Default auth module come with two authorization systems, simple and ssh. Authorization systems are classes with a method called auth defined. This method is called each time OpenNebula needs to authenticate a user. Both of this authorization classes reside in $ONE_LOCATION/lib/ruby and are called simple_auth.rb and ssh_auth.rb. To illustrate how they work we will use the simple authorization. Here is the code for it:

# Password authentication module. This one just compares stored password
# with the token sent by the client.
class SimpleAuth
    # Method called by authentication driver. It should awnser true if
    # successful or a string with the error message if failure. All
    # parameters are strings extracted from the authorization message.
    #
    # * user_id: OpenNebula user identifier
    # * user: user name
    # * password: password stored in OpenNebula dabatase
    # * token: password sent by the client trying to connect
    def auth(user_id, user, password, token)
        auth=(password==token)
        auth="Invalid credentials" if auth!=true or token=='-'
        auth
    end
end

To create a new authorization system you will need to create a class similar to this one. Its name must conform <name>Auth. name should be capitalized so then it will be easily selected in the configuration file.

The file where you defined the new authorization class should be required by one_auth_mad.rb ($ONE_LOCATION/lib/mads) and be stored a directory in ruby path, like $ONE_LOCATION/lib/ruby.

Tweaking Permissions

When OpenNebula is asked by a user to do something with one of its objects an authorization message with a series of tokes describing the objects and type of actions that will be performed. For an authorization message to be successful the user needs to have permissions to perform all the actions.
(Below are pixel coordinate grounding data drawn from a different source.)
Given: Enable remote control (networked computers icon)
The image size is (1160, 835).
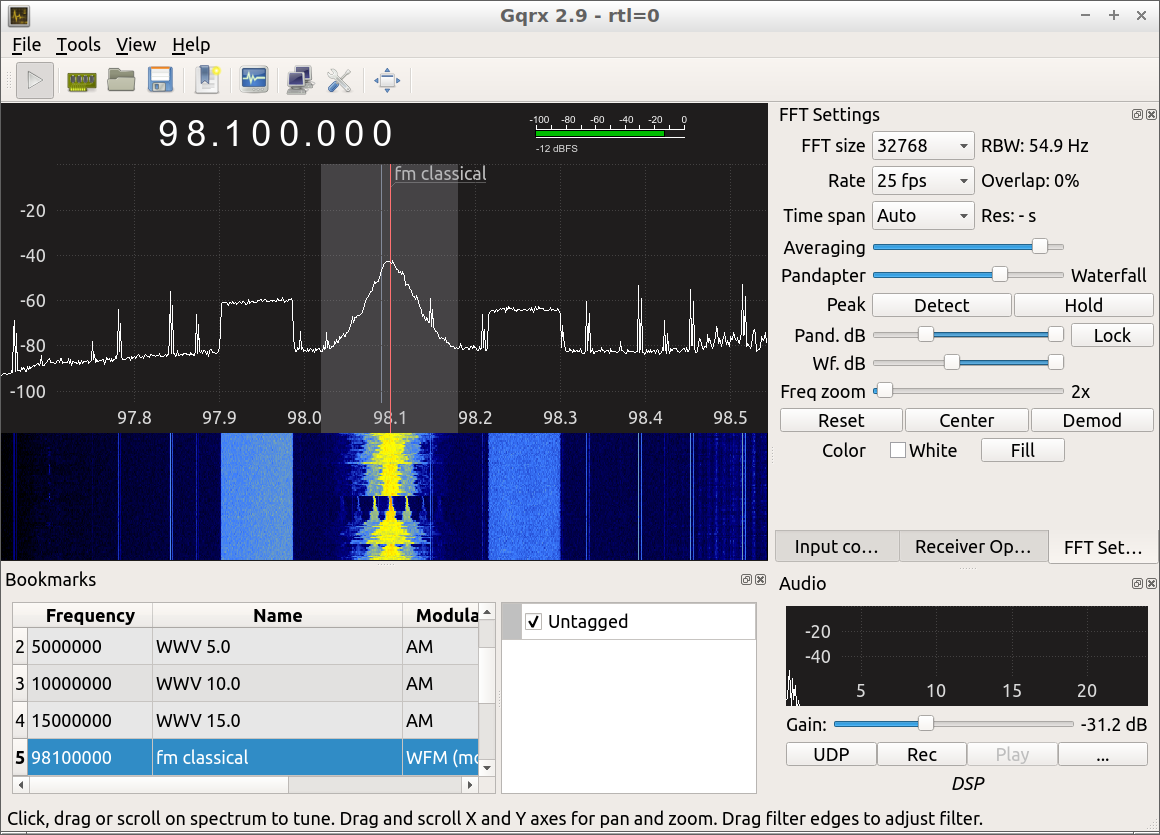Looking at the screenshot, I should [x=298, y=80].
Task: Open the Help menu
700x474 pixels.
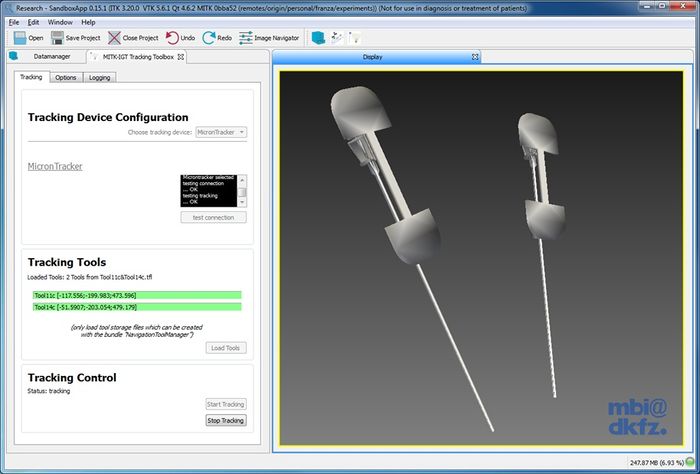Action: [x=89, y=21]
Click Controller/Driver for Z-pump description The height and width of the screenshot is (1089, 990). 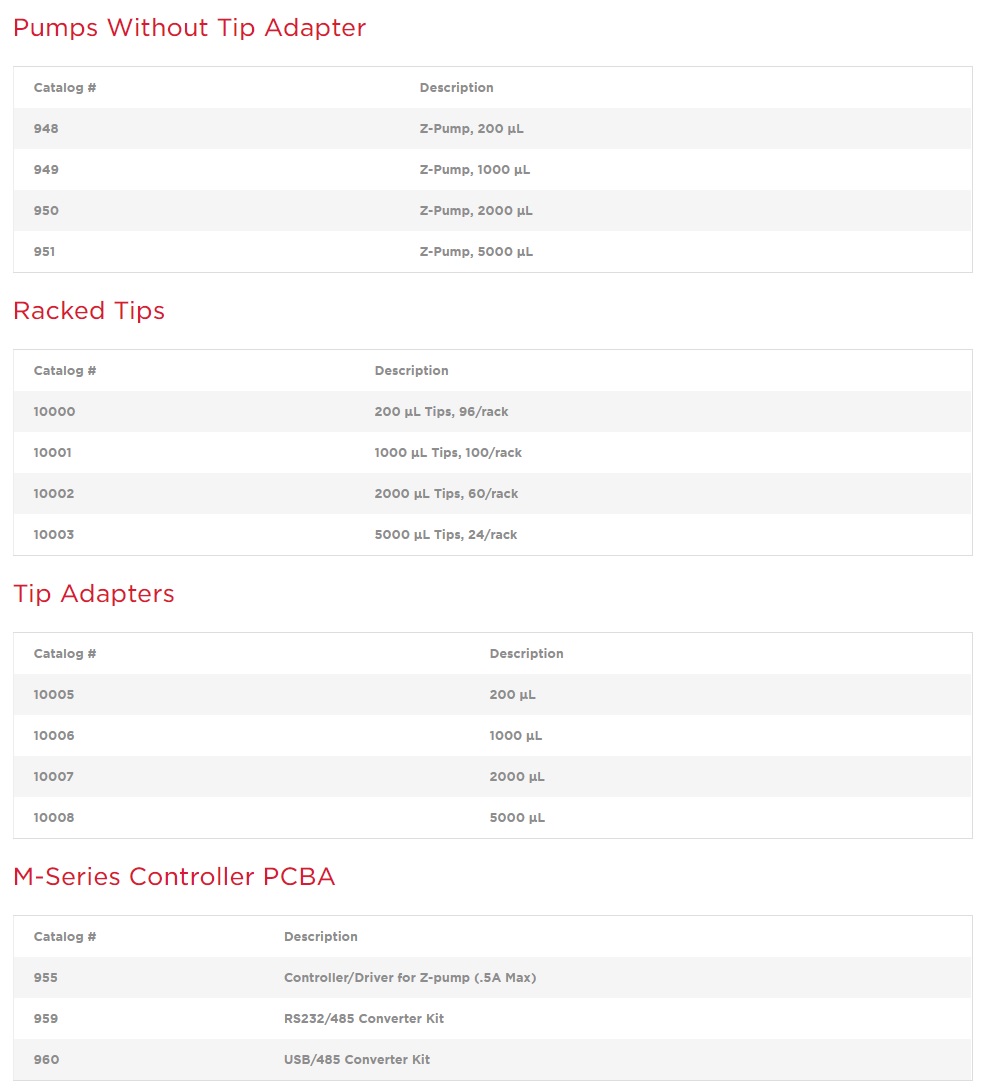point(410,978)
Permission policies are defined in $ONE_LOCATION/lib/ruby/simple_permissions.rb. The method auth_object will be called for each of these tokens, here is the information available to the method:

def auth_object(uid, object, id, action, owner, pub)
  • uid: id of the user willing to perform the action
  • object: one of these VM, NET, IMAGE, HOST
  • id: object identifier
  • action: type of the action, one of these CREATE, DELETE, USE, MANAGE, INFO
  • owner: id of the user who owns the object
  • pub: flag telling that the image is public. 0 is not public, 1 is public

All the parameters are strings. When the action is permitted by the policy it should return true otherwise false or a string containing the reason for rejection is returned.